For the moderation, update the label_schema in config/config_default.yml

dataset:
    label_schema: ["Yes", "No"]

And then execute the pipeline with the specified input parameters:

> python run_pipeline.py \
    --prompt "Assess whether the message contains advertising. Answer 'Yes' or 'No'." \
    --task_description "As a moderation expert at FabricFantasia, an online store selling clothes, you meticulously review customer inquiries and support tickets."

Please follow the same annotation and monitoring procedures as shown in the previous examples.

Multi Topic Moderation (Prompt squeezing task):

In this example, our goal is to monitor user interactions on an enterprise's chat platform and moderate (filter out) any problematic topics, including disclosing personal information, deceptive practices, spam, illegal activities, conflict of interest, and off-topic content.

The initial prompt could be structured as follows:

Initial prompt: “Does this message contain any problematic topics such as disclosing personal information, deceptive practices, spam, illegal activities, conflict of interest, or off-topic content? Respond with 'Yes' or 'No'.”
Task description: “As a moderation expert at FabricFantasia, an online store selling clothes, you meticulously review customer inquiries and support tickets.”

Run Example

In a multi-topic moderation setting, we use various moderation rules to annotate a sample. Each rule is evaluated independently, and the outcomes are combined to generate the final labels. We employ an LLM annotator to avoid time-intensive manual annotation.

This task utilizes two distinct input configuration files: config/config_default.yml, used previously, and config/config_diff/config_batch_classification.yml, which specifies the individual moderation rules, the policy for aggregating results, and LLM configuration. The available aggregation policies are 'exist', 'majority', and 'all'. The 'exist' and 'all' policies are suited for scenarios with 'Yes' or 'No' labels, while the 'majority' policy assigns the final label based on the most frequently occurring outcome across the rules.

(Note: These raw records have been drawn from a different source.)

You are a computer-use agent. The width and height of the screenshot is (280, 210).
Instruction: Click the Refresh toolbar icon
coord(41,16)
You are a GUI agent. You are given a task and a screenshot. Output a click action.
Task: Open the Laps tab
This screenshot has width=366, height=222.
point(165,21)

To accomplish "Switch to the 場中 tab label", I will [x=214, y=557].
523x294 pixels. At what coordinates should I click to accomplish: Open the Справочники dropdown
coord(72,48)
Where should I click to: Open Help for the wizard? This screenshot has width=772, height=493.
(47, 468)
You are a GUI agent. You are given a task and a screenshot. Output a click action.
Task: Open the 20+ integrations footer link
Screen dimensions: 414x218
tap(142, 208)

In our case, it can look like this:

dataset:
    label_schema: ["Yes", "No"]

annotator:
    method : 'llm_batch'
    config:
        instructions: 
        ['Does the message disclosure sensitive personal information? Answer Yes or No', 
         'Does the message involve deceptive practices? Answer Yes or No',
         'Is this message an example of spam? Answer Yes or No',
         'Does the message reference or promote any illegal activities? Answer Yes or No',
         'Does the message come from someone with a potential conflict of interest? Answer Yes or No',
         'Is this message completely irrelevant to the services or products offered? Answer Yes or No'
         ]
        aggregation_mode: 'exist'  #'majority',  'exist', or 'all'. exist/all is working only in case label_schema: ["Yes", "No"]!
        estimator_config:
            num_workers: 2
            prompt: 'prompts/predictor/prediction.prompt'
            mode: 'annotation'
            mini_batch_size: 1
            llm:
              type: 'OpenAI'
              name: 'gpt-4-1106-preview'

Also, update the label_schema in config/config_default.yml

dataset:
    label_schema: ["Yes", "No"]

Run Example

As before, we'll use the run_pipeline.py to initiate a multi-topic moderation run.

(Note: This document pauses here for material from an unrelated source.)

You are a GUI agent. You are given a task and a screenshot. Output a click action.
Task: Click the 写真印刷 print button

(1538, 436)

> python run_pipeline.py \
    --batch_config_path "config/config_diff/config_batch_classification.yml" \
    --prompt "Assess whether the message contains any of the following problematic topics:  disclosing personal information, deceptive practices, spam, illegal activities, conflict of interest, off-topic content. Answer 'Yes' if it does or 'No' otherwise." \
    --task_description "As a moderation expert at FabricFantasia, an online store selling clothes, you meticulously review customer inquiries and support tickets."

Please follow the same annotation and monitoring procedures as shown in the previous examples.